Economic boom and communist style governments don't last too long together as they are opposing forces.
I sort of agree. Yes, capitalistic pressures seem to be disrupting communism in China, but I would argue that China, like all "Communist" countries, is first and foremost a
Totalitarian state, and communism is an afterthought.
I've always laughed at how we misdiagnose all of these evil countries as "communist states." They are totalitarian states, police states, and/or dictatorships. The fact that they claim to espouse the lofty (if also misguided) ideals of communism is secondary. Think of the USSR, Cuba, N. Korea, Vietnam, and China. It isn't about economics, it is about government control.
The thing is that communism is s socioeconomic system, not a governing system. There is a distinct difference. China could move (and quite possibly is moving) toward capitalism, but retain a totalitarian regime. The two are not mutually exclusive! In fact neither are democracy (or, in our case, a democratically-elected constitutional republic [know the difference!]
) and communism.
You could easily have a democratic-style government that chooses to enact communist socioeconomic policies (see Europe as Exhibit A of how that might start).
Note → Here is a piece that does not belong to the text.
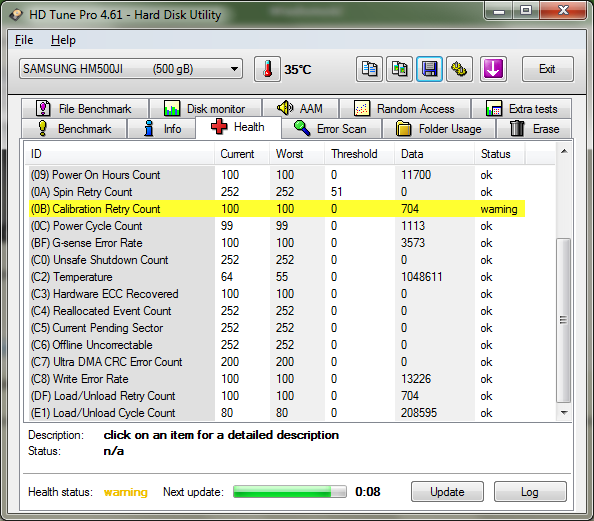Expand the SAMSUNG HM500JI drive dropdown
594x521 pixels.
pos(131,69)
And yet the media and our schools never seem to help us understand that these "red states" are not communist states, but rather totalitarian states that claim (and fail) to live up to true communism.
DISCLAIMER: I like capitalism, even our socialist-capitalism hybrid. It inspires innovation and rewards hard work. That said, I believe that communism
could produce good results
if it was practiced by non-greedy humans. (And these "communist" states have very greedy men at the top.)
I could go on and on (sorry that I have gone this far), but let me just say that a capitalist totalitarian China is developing. It is a strange marriage of systems because the people will lack some of the freedoms that also encourage innovation, but it will (and is) producing a strong and powerful state (economically speaking).